→ **EXERCISE REQUIREMENTS**:
Would you please print exactly the lines that run from the one with "Where should I" to the last line of the data, both included, without any pictures?
╭─ TASK INPUTS
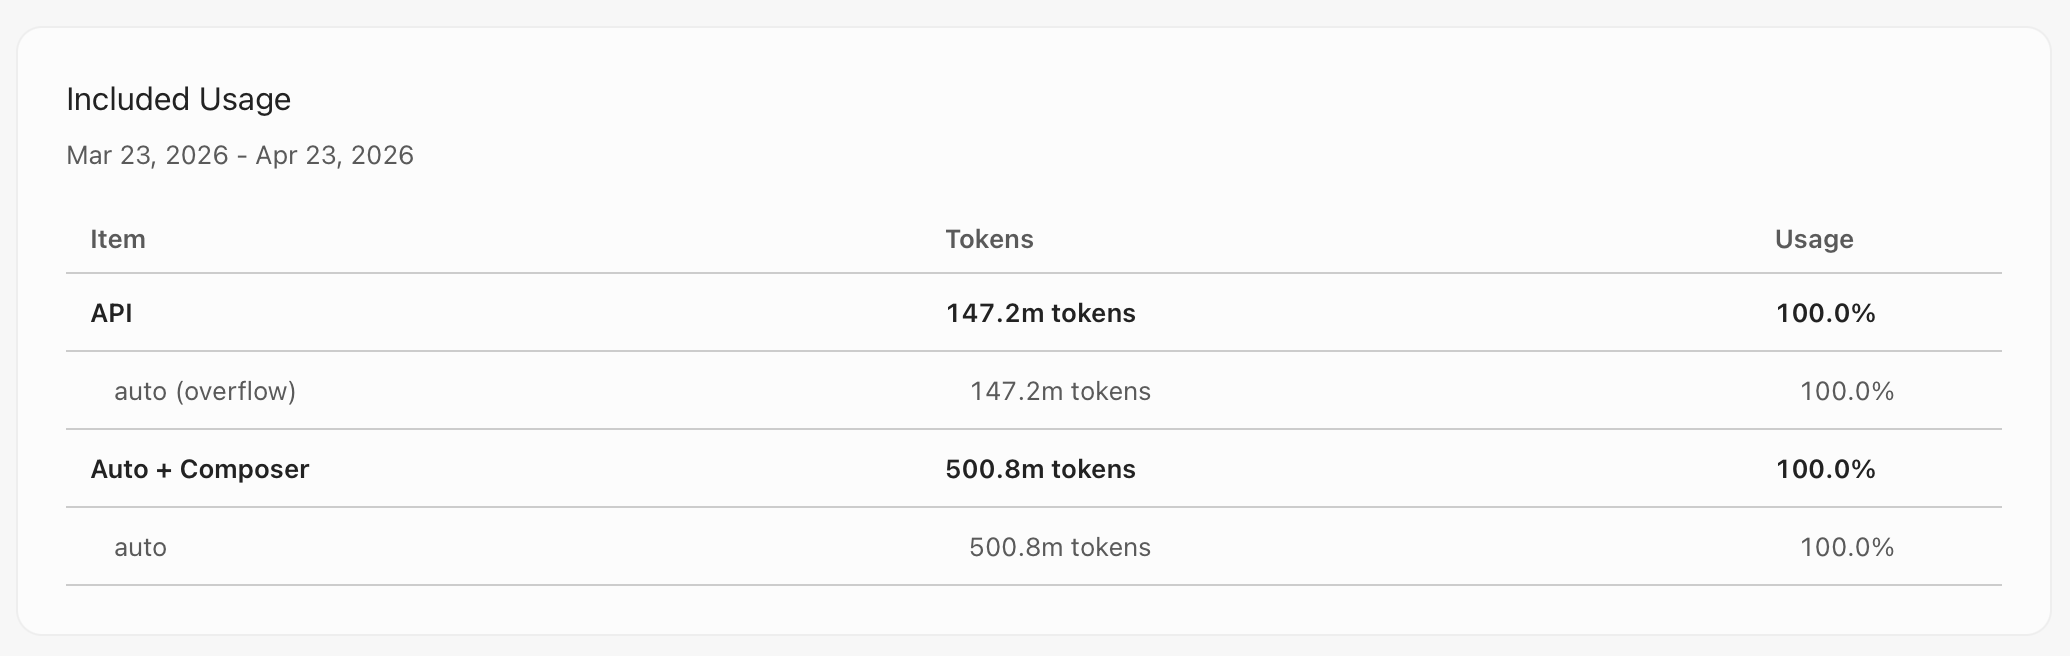This screenshot has height=656, width=2070.
Task: Click the Item column header
Action: click(118, 239)
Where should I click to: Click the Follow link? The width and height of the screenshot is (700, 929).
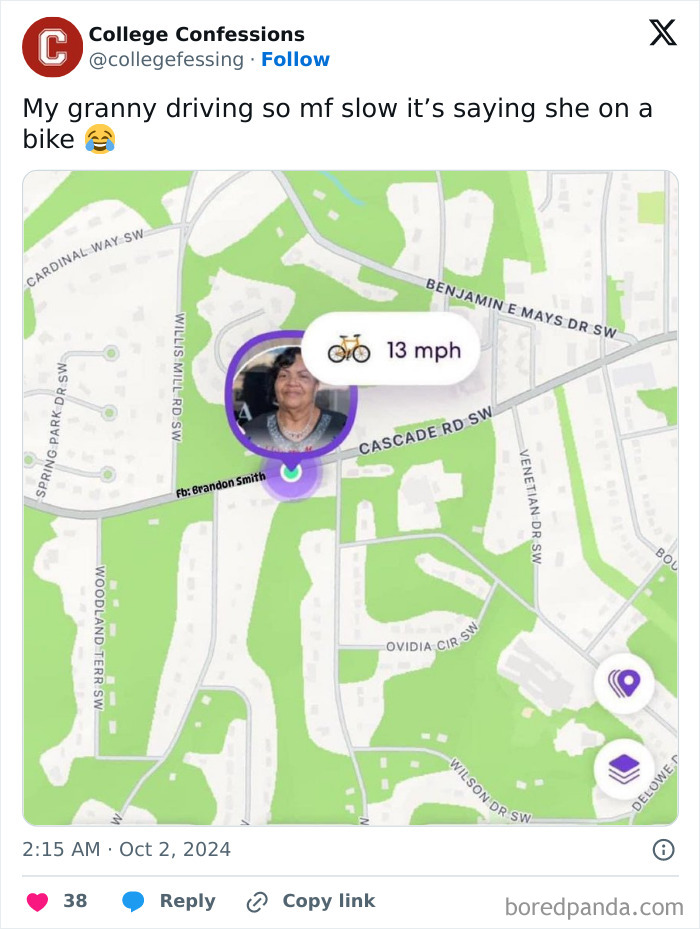296,60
╰─
→ **RESPONSE TO THE EXERCISE**:
Where should I click to: Click the Follow link? The width and height of the screenshot is (700, 929).
296,60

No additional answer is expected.